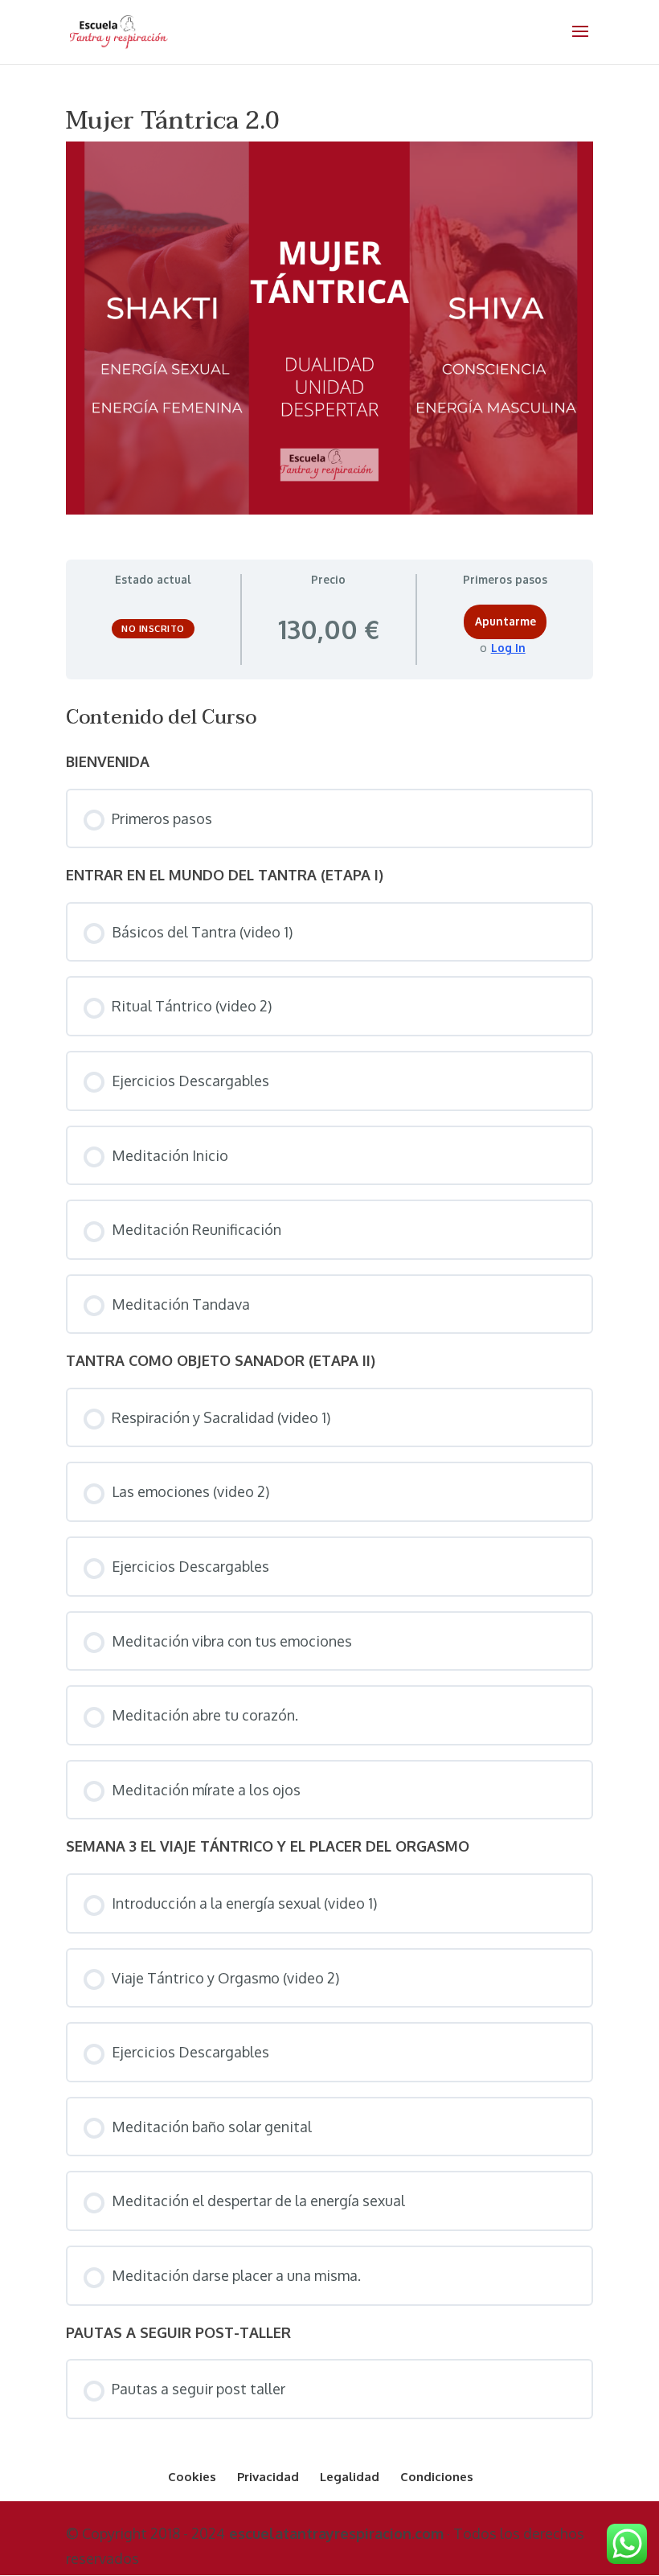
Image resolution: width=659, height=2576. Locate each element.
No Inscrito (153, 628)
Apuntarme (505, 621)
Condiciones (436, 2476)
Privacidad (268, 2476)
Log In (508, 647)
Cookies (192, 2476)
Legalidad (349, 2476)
***
What you should do
Repeat precisely, and with nothing added, every line from the one containing "Apuntarme (505, 621)" to the last line of the listing above.

Answer below
Apuntarme (505, 621)
Condiciones (436, 2476)
Privacidad (268, 2476)
Log In (508, 647)
Cookies (192, 2476)
Legalidad (349, 2476)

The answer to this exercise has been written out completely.